I believe that the general rule is, at least in California, that judicial notice can only be taken of the existence of certain documents, even if they are recorded, not their authenticity.
The California Supreme Court has stated that, although the existence of a document may be judicially noticeable, the truth of statements contained in the document and its proper interpretation are not subject to judicial notice if those matters are reasonably disputable. StorMedia, Inc. v. Superior Court (1999) 20 Cal.4th 449, 457, fn. 9.

For example the court can only take judicial notice of recorded documents, it cannot take judicial notice of said documents if their truth or authenticity is disputed. See Skov v. U.S. Bank National Assn. (2012) 207 Cal.App.4th 690, 696 (where bank sought judicial notice of a notice of default declaration stating compliance with Civ. Code, § 2923.5, whether the bank complied with section 2923.5 is the type of fact that is reasonably subject to dispute, and thus, not a proper subject of judicial notice.)

A matter ordinarily is subject to judicial notice only if it is reasonably beyond dispute. See Fremont Indemnity Co. v. Fremont General Corp., supra 148 Cal.App.4th at p. 114-115.

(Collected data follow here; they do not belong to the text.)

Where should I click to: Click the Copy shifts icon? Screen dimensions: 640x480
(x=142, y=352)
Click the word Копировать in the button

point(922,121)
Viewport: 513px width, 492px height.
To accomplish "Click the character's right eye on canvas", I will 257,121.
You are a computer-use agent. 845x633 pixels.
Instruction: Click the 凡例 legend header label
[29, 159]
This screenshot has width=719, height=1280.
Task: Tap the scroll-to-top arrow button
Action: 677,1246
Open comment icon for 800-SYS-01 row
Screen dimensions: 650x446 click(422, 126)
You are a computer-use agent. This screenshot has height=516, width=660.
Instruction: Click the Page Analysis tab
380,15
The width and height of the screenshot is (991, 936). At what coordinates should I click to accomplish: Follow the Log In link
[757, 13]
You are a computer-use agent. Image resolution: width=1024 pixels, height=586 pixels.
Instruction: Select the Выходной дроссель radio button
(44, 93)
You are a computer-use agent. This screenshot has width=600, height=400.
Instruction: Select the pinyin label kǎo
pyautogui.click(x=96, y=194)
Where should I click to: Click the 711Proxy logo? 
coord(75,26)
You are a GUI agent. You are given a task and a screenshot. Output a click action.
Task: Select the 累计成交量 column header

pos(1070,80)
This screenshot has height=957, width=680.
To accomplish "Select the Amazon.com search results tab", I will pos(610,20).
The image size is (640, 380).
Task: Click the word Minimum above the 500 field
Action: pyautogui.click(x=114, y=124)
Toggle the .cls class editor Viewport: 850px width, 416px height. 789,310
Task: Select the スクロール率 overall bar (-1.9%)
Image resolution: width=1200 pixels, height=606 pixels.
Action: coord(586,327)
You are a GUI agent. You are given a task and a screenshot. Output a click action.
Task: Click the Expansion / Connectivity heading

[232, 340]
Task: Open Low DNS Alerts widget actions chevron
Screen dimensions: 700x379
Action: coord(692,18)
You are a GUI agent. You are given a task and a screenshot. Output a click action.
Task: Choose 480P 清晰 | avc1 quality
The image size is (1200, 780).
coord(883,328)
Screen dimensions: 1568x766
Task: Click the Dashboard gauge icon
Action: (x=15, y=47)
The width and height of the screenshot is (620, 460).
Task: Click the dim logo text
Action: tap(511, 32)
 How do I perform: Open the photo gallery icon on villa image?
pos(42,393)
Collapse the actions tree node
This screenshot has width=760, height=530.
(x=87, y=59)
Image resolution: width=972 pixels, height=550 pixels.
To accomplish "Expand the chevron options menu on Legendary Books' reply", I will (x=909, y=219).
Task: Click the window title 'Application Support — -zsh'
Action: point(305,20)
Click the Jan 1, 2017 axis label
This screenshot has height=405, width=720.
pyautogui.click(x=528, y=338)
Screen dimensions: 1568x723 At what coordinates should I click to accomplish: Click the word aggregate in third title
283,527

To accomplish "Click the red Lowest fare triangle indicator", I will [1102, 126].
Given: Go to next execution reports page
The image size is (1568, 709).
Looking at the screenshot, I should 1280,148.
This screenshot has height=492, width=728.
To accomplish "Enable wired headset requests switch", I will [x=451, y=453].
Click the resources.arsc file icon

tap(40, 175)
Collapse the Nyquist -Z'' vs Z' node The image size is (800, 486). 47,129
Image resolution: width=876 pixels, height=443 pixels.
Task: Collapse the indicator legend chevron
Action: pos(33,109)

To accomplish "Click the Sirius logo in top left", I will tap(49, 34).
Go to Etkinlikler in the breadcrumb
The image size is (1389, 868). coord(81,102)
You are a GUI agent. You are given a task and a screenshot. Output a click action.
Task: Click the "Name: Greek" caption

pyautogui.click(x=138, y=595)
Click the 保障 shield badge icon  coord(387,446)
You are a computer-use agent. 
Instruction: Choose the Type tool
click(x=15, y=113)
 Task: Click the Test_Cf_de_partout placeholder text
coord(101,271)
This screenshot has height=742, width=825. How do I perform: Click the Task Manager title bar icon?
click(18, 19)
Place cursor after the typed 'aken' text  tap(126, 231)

When judicial notice is taken of a document, however, the truthfulness and proper interpretation of the document are disputable. Joslin v. H.A.S. Ins. Brokerage (1986) 184 Cal. App.3d 369, 374. Joslin v. H.A.S. Ins. Brokerage, supra, 184 Cal.App.3d at page 374 stated: “Taking judicial notice of a document is not the same as accepting the truth of its contents or accepting a particular interpretation of its meaning.

Livinglies's Weblog

Documents filed with the SEC are not evidence of the legitimacy of a PSA.  The PSA was not filed with the SEC although the banks would like you to think so. The document, such as it is, was loaded onto the SEC website without any review or acceptance process. Anyone can load documents onto the SEC website. In fact, you can upload them yourself if you have an account.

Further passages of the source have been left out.